Cosa aspettarci ancora? Quante sofferenze e quali difficoltà dovremo ancora sopportare prima di tornare a sorridere, a respirare, a discutere liberamente con gli altri? Quando potremo in sicurezza abbracciare i nostri figli o i nostri nipotini, gli amici o i parenti? Quando potremo avere la fortuna di non assistere a stupidaggini del tipo dei banchi anti contagio con rotelle………. e poi chiudiamo i portoni delle scuole in faccia agli studenti. Quando finiremo di sprecare tempo prezioso e cospicue risorse per i bonus monopattini invece di destinare ulteriori ed adeguati finanziamenti ad una ricerca scientifica che langue o annaspa paurosamente? Quando capiremo che occorre affrontare questa pandemia con una regia unica ed efficace su tutto il territorio nazionale ed evitare di avere troppi galli a cantare che spesso stonano o non cantano mai nello stesso momento. Quando capiremo che occorre utilizzare al meglio le nostre Forze Armate attraverso l’impiego di automezzi militari per sostenere e implementare i trasporti urbani ormai esangui delle nostre città e contribuire a ridurre le occasioni di contagio per il sovraffollamento incontrollato? Quando saranno dispiegate le nostre Forze Armate per il contenimento dell’immigrazione clandestina nelle città italiane. Fenomeno che vede sempre più clandestini liberi di vagare numerosi e incontrollati su tutto il territorio nazionale, mentre agli italiani vengono, in tal modo e inspiegabilmente, imposte inutili quarantene nelle proprie abitazioni, con la speranza di contenere il contagio da Covid 19.

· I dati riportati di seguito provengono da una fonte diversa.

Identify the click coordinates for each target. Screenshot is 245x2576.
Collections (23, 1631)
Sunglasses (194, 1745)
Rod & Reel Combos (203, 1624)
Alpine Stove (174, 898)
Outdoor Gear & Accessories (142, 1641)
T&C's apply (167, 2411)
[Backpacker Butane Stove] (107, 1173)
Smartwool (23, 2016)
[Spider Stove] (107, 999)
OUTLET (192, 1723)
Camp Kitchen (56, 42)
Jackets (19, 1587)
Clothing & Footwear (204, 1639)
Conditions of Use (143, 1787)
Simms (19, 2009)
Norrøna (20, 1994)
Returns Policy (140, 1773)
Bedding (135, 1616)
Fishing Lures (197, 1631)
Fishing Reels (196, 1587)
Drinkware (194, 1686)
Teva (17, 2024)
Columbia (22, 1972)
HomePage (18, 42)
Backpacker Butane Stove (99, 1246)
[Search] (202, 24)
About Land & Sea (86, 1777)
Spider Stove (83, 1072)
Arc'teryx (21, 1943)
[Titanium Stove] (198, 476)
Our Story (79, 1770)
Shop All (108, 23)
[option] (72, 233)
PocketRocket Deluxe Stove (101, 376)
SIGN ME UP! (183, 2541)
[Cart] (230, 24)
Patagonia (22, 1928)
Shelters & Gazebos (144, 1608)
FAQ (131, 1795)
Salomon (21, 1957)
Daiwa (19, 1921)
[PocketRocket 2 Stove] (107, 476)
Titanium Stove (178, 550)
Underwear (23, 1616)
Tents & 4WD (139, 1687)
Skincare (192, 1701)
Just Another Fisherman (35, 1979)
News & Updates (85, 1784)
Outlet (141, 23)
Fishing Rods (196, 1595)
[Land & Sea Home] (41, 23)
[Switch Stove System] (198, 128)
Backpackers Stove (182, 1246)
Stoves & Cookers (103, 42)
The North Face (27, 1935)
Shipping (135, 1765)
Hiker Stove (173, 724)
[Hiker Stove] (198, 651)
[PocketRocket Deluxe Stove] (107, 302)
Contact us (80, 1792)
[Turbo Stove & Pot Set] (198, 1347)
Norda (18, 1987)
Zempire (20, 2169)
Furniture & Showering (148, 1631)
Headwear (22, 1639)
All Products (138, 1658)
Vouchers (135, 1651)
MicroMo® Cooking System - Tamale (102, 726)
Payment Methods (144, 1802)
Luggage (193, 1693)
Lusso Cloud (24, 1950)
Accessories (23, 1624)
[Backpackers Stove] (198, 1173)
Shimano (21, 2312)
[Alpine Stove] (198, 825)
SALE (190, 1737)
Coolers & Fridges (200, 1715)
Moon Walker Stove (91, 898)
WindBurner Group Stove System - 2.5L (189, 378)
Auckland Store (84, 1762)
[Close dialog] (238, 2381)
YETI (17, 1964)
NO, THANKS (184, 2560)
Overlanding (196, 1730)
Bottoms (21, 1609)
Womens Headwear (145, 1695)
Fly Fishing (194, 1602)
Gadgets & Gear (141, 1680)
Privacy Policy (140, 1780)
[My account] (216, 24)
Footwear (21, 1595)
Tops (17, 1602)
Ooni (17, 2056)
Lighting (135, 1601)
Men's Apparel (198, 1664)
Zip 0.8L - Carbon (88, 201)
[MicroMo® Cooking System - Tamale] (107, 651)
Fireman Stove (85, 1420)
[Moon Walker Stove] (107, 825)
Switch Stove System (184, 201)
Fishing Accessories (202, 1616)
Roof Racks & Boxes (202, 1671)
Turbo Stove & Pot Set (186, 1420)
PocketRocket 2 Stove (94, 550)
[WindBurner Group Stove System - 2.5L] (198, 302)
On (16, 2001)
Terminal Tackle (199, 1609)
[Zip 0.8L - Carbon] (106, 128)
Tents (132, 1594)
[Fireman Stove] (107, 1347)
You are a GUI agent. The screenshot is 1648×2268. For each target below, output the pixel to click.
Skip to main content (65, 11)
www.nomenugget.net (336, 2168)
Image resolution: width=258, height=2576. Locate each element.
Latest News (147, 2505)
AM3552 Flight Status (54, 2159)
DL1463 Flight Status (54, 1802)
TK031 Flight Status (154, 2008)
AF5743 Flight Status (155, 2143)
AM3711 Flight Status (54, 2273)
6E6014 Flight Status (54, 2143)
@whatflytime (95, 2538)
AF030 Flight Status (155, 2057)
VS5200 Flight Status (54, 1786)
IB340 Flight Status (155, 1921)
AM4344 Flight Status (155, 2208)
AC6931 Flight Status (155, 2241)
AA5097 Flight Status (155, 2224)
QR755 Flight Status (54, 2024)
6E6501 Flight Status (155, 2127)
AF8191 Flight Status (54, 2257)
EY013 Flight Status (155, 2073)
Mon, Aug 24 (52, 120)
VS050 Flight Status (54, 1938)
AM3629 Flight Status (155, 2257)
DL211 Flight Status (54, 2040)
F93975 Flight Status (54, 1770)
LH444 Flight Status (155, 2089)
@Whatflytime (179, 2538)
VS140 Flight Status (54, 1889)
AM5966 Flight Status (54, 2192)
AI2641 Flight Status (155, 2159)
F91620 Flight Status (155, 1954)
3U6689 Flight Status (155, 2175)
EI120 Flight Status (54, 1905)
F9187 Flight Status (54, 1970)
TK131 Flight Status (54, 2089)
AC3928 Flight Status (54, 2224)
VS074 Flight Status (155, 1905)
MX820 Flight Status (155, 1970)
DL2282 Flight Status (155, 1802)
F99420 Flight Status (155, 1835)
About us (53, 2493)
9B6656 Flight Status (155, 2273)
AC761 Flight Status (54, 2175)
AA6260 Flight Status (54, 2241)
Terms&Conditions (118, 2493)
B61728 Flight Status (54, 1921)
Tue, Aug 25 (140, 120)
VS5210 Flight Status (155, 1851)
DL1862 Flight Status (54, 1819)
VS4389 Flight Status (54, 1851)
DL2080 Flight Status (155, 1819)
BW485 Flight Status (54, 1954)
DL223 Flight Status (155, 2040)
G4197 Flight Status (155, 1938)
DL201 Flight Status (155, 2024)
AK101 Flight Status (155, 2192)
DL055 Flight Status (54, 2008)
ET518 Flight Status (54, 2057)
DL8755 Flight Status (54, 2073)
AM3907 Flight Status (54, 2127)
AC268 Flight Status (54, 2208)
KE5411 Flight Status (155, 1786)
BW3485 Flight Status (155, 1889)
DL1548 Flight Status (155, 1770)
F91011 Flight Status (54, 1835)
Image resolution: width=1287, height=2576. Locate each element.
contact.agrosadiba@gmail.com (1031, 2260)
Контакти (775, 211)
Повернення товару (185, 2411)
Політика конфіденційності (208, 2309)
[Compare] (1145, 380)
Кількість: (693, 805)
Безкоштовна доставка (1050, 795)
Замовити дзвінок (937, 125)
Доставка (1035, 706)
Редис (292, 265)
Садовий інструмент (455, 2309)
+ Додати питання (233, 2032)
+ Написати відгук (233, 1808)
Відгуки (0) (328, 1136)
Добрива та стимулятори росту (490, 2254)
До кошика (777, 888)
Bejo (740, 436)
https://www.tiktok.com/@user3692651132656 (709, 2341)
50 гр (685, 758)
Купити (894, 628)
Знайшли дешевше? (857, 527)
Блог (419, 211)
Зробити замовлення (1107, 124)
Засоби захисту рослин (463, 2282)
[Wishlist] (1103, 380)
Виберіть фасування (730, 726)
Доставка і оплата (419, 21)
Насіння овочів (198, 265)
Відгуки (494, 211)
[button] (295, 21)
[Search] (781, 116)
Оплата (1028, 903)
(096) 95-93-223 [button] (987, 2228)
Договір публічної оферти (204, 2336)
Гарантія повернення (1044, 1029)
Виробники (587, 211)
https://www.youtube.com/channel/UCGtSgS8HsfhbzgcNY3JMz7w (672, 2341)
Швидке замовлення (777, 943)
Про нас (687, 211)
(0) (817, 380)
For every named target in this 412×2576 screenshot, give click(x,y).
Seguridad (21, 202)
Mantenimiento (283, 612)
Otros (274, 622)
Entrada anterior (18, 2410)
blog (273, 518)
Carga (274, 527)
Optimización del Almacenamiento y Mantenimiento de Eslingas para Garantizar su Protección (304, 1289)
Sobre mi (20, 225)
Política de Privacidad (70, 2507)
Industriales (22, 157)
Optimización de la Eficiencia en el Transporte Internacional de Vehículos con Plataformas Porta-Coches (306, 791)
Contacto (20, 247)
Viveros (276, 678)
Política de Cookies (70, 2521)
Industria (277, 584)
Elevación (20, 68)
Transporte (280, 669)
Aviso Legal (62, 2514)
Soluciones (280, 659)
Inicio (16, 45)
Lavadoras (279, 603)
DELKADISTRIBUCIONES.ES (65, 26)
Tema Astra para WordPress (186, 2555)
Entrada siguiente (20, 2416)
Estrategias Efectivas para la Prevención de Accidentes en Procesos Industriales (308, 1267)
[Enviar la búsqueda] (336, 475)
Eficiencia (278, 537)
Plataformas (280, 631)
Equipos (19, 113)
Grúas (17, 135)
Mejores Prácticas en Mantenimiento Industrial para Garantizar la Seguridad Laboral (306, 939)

Questo si domandano (senza ricevere alcuna risposta) quei cittadini italiani della mia generazione. (E non soltanto). Le stesse generazioni di Stefano D’Orazio, di Lucio Battisti, di Pino Daniele. Generazioni che hanno tanto offerto al proprio Paese. A partire dal servizio militare obbligatorio (12 mesi almeno, se non 24 per la leva di mare) appena compiute le 20 primavere. Passando per i capitomboli più dolorosi per trovare lavoro in quegli anni. E poi, almeno 42 anni di servizio e non incassare neanche la liquidazione, se non passano altri due anni o forse tre dalla data di pensionamento. Quella stessa generazione di Italiani che oggi, in presenza della pandemia di Coronavirus, tutti gli “scienziati” del Governo vorrebbe relegare non si sa bene dove. Tutti i soloni di Palazzo Chigi o dei Ministeri competenti vorrebbero rinchiudere nelle proprie abitazioni o in appositi” lager” perché considerati fragili o ammalati. O peggio ancora inutili………….!!
“Maledetto governo ladro!!” verrebbe da gridare, come in quei film del neorealismo italiano dei primi anni 60. Ma oggi, per rimanere all’attualità, occorrerebbe gridare “Maledetto governo di principianti. Idioti, inadeguati e irresponsabili” !!